山林1万坪で500万円!? 山林を購入するときの注意点
田舎暮らしをするために山林丸ごと購入したい!

ここで言う「山林」とは、不動産登記法で宅地や畑などと同様に分類される地目の一つ。野放しの自然を含む、広範囲の土地を指すことが多い。宅地と比べて案件が多いわけではないが、価格は土地の広さに対してかなりお手頃だ。
究極の田舎暮らしを求めるなら、山林購入も一つの手。お買い得物件に出会うにはどうすればいいのか。今回は山林購入のコツをご紹介する。
山林1万坪を500万円で購入した人の話を伺おう
自給自足的な暮らしを目指して、2年前に和歌山県内の山林1万坪を500万円で購入したという田中誠さん(仮名)に、購入時の注意点を聞いた。
情報収集について
「希望する地域が決まっているなら、地元の森林組合や行政機関に紹介を求めるか、山林売買を専門に行っている仲介業者などにコンタクトするのがいいと思います。また、林野庁のホームページでは国有林の競売情報も見られます。こちらもこまめにチェックしておきましょう」
一般的な宅地を手に入れるのとは探し方のルートが異なるようだ。積極的に動いて、根気強く探したいところだ。
注意すること
「今すぐポケットマネーで買えてしまうような山もありますが、価格だけで判断するのは要注意。さまざまな法規制が設けられていて、建物が建てられない場合もあります。また、水を引くこともできず、果ては土壌汚染されていて住むには適さない土地だった……なんてことも十分に考えられます。まずはその土地で何がしたいのか、そしてそこで何ができるのか、ということをきちんと整理する必要があります」
個人で山林を購入する気概があるなら、自らある程度現況を把握できるくらいの知識は必要になりそうだ。測量などでわからないことがあれば、土地家屋調査士など専門家の力を借りることも考えたい。
契約/登記について

「自ら契約書を取り交わして、売り主との間で所有権の移転登記をすることもできるのですが、そこは慎重に進めないと後々トラブルに発展する可能性があります。登記は法務局の相談窓口を利用するか、司法書士を介して進めるのがベターです。後者の場合は10万円程度の費用がかかります」
登記が済んで初めて、山林の所有者としての権利を主張することができる。自らを守るものとしても、契約・登記関係は抜かりなく行いたい。
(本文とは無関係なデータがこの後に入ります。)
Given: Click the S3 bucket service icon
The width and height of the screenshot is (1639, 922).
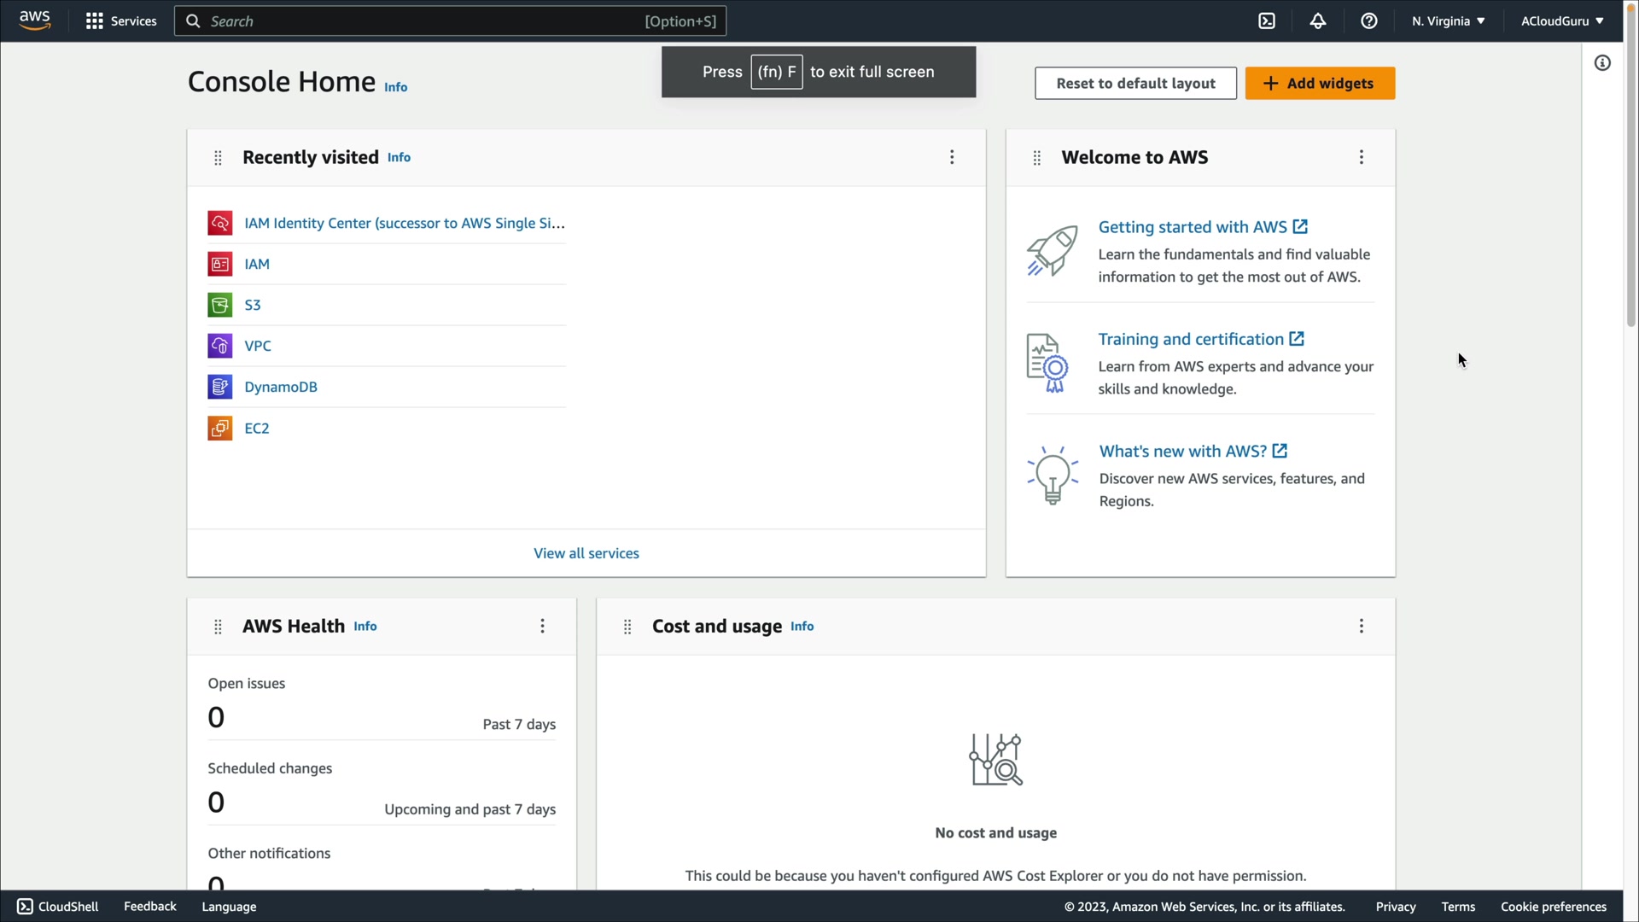Looking at the screenshot, I should coord(219,305).
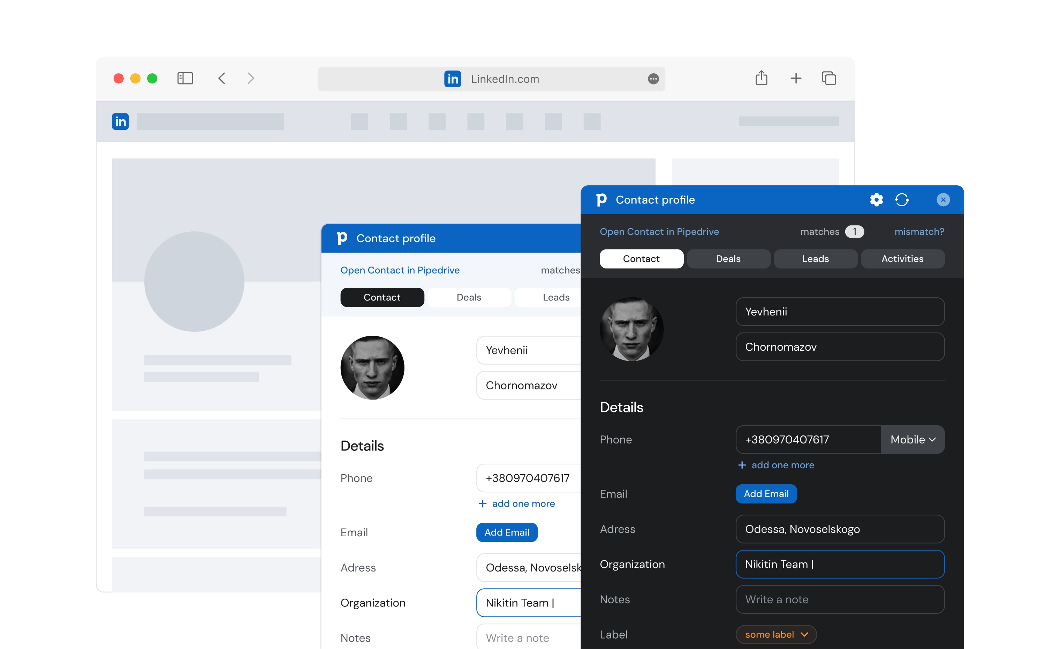Click the Add Email button
This screenshot has width=1060, height=649.
(766, 494)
「山林を求める気持ちさえあれば、必要な知識は後から付いてきますよ」と田中さんは語っている。
興味のある方は、まず理想の山林ライフを具体的に思い描いてみることから始めてみてはいかがだろうか?
山林を購入するメリットと注意点
広い土地を格安で購入できる山林にはさまざまなメリットがあり、自然豊かな暮らしを送るうえで有益な選択肢になる。
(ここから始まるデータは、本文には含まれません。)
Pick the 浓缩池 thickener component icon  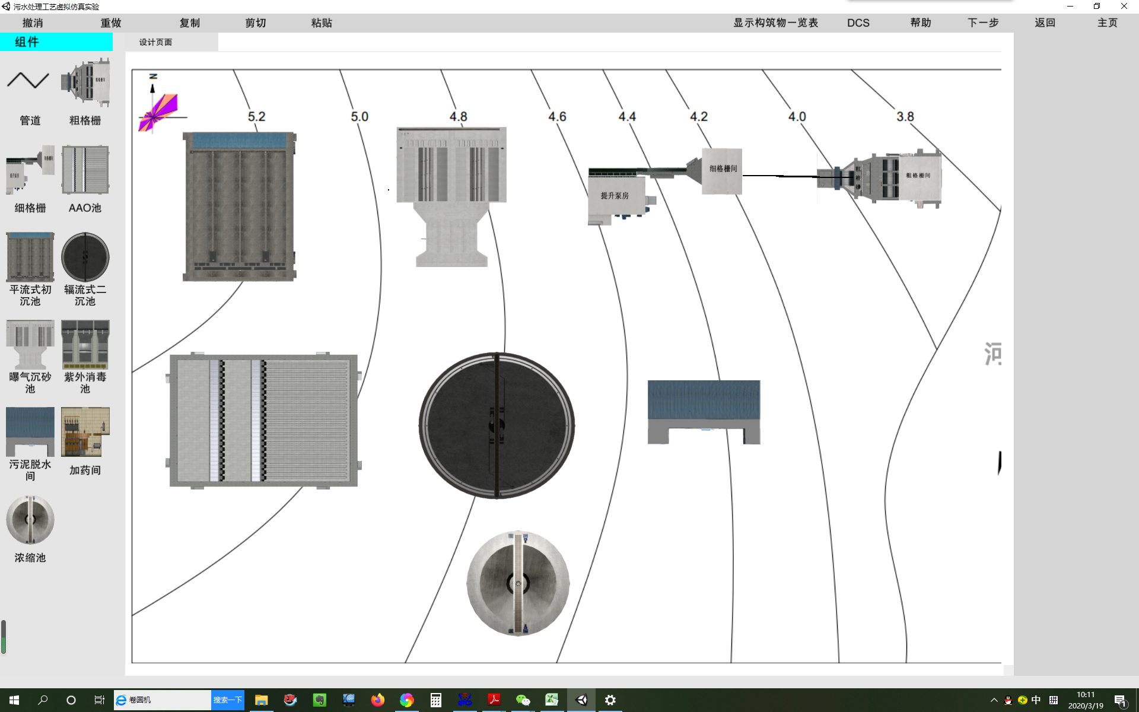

一方、確認しなければいけない点も多く、場合によってはトラブルが起きてしまうこともある。この項目では、山林を購入するメリットと特有の注意点についてお伝えする。
山林を購入するメリット
田舎暮らしがしたいという人や、自然のなかで暮らしてみたいと考える人にとって、山林の購入は有益な選択肢の一つになるだろう。山林を丸ごと所有すれば、アウトドアを楽しんだり作物を栽培したりするなど、法律の範囲内で自由に土地を活用することができる。
アウトドアが好きな方であれば、趣味のキャンプをより楽しむことも可能だ。有名なキャンプ場に行かなくても、自分だけの空間で思う存分自然を満喫できる。他人の声も聞こえてくることもなく、リアルな自然を感じることができるだろう。
また、私有地として食物を栽培することもできるため、自給自足生活にも向いている。食費を浮かせることができるし、商売につなげられる可能性もあるのだ。継続的に収穫できるような仕組みを作り、ネットを使ったビジネスを始めてみるのも良いだろう。
山林を購入するときの注意点

注意点としては、管理の大変さを挙げなければならない。広さにもよるが、自分の土地の場所がわからなくなったり、どこまでが自分の土地なのか境界線が曖昧になったりする場合がある。携帯電話の電波が入らなければ、スマホを使えずに苦労するかもしれない。
また、危険な虫や動物が生息している可能性もあるので、事前調査も必要になるだろう。さらに地盤の問題もあり、建築物を建てられない場合があることにも要注意だ。自宅や別荘などを建てたいのであれば、あらかじめ専門の業者に確認を取るようにしたい。
山林を丸ごと購入して、自然と共存する生活を楽しもう!
田舎暮らしを計画しているなら、思い切って山林を丸ごと購入するという方法もおすすめだ。山林全体を私有地にすることにより、土地の使い道は劇的に広がる。
1万坪を500万円で購入した人もいるので、自然と共存する生活に憧れを持つ方は、この機会に山林の購入を検討してみてはいかがだろうか。